By Tim Butler | Posted at 22:48

Unsurprisingly, I keep hearing the Fray's new single “You Found Me” (YouTube video). It's all over the radio. For some reason, I usually hit the tail end of it most of the time, but I've listened through it a few times and it has some pretty challenging lyrics worth considering theologically (but in a different way than I think you'd expect!).

Isaac Slade writes about his song:
It demands so much of my faith to keep believing, keep hoping in the unseen. Sometimes the tunnel has a light at the end, but usually they just look black as night. This song is about that feeling, and the hope that I still have, buried deep in my chest.

Slade's statement is helpful, I believe, within the realm of the theology of art. The elegy and the dirge, the mournful cry and the bold question, have been largely thrown out of Christian art in favor of fuzzy lambs and lyrics that are best described as cheesy. We ought to note many of these share far more in common with secular “soft rock” love songs than the Psalms or other Scriptures (and no, trying to apply “Song of Solomon” to God isn't a good way to wiggle out of this — that's not what that book is about).

What we need is more honesty. We need more songs that look at the difficulties of life as, well, difficult. Like Job and the Psalmists, we should be willing to ask respectful, but bold questions. We should weep over the fallenness of the world and the brokenness of relationships.

I found God
On the corner of first and Amistad
Where the west was all but won
All alone, smoking his last cigarette
I Said where you been, he said ask anything
Where were you?
When everything was falling apart
All my days were spent by the telephone
It never rang
And all I needed was a call
That never came
To the corner of first and Amistad Lost and insecure
You found me, you found me
Lying on the floor
Surrounded, surrounded
Why'd you have to wait?
Where were you? Where were you?
Just a little late
You found me, you found me

Of course, if we stop there, if we never go beyond questioning God, that isn't healthy. But, when our music fails to meditate on the difficulties of life at all, it essentially is dishonest. This song expresses the sort of questions I think linger in each of our souls. When we are honest, that makes rejoicing later on all the more sweet.

It's time we revisit this point. Christians of the past were not afraid to express the full range of emotions, the hymnody of the past is rich with examples and literature produces thousands of examples of poetry that fits the point. In an imperfect world, we need to encourage the body of Christ to come forward and seek God's mercy with our actual life situations rather than pretending everything is perfect for an hour every Sunday morning. What we need to do is reemphasize a holistic view of life to the music written for worship and the poetry intended to be read.

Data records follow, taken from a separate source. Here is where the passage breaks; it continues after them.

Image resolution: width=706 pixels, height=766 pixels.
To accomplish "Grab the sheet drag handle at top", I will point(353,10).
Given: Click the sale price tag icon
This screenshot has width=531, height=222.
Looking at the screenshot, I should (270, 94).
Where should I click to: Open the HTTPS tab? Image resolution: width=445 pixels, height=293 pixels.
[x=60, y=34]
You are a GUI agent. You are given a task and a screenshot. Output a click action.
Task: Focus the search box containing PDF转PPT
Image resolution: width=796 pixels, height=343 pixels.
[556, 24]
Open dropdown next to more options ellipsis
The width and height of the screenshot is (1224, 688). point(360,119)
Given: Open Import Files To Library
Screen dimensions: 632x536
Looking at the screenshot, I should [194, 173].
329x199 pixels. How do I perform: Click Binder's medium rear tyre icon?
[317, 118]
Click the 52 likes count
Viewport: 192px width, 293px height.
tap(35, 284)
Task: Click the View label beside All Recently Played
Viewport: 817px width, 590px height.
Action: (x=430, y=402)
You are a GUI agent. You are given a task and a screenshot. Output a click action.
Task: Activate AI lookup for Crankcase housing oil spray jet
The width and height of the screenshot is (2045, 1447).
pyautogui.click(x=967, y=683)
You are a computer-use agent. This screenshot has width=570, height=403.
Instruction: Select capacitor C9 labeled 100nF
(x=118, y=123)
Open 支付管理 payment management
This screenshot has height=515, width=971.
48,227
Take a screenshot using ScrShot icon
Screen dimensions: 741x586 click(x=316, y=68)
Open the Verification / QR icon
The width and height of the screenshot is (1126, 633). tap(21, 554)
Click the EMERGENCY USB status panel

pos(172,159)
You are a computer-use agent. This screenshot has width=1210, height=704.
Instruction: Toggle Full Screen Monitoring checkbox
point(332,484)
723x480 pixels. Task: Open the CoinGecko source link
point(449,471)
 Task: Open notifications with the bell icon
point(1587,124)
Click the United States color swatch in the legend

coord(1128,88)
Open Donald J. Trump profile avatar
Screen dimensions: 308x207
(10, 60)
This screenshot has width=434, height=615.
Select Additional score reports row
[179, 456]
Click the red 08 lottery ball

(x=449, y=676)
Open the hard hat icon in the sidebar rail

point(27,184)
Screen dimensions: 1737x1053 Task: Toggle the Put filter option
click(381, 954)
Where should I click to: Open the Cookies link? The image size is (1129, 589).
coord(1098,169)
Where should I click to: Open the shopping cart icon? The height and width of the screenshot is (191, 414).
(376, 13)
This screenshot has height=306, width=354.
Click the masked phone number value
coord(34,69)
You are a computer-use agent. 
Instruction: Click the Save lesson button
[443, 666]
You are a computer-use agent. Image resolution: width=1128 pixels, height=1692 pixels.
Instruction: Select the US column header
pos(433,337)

We do not need more self-help books, but more God-help books. We cannot solve all of our problems any more than the Jews could solve their exile to Babylon. It took cries out to God — corporate and individual lament — and his mercy to bring them back to the Promised Land. As American Evangelicals we need to learn how to cry out to God corporately; doing so would be healthy and it would also model the properness of similar cries that we may make to God as individuals.

Re: You Found Me: The Fray and the Theology of Art

Over the past several years I have seen an increase in Reformation theology and spiritual honesty in Christian music. Unfortunately, most of the best stuff doesn't hit Christian radio stations like Air-1 and K-Love.

Posted by Jason P. Franklin - Mar 13, 2009 | 13:42

Re: You Found Me: The Fray and the Theology of Art

That's encouraging to hear, Jason. I'm not sure why the radio stations don't pick it up.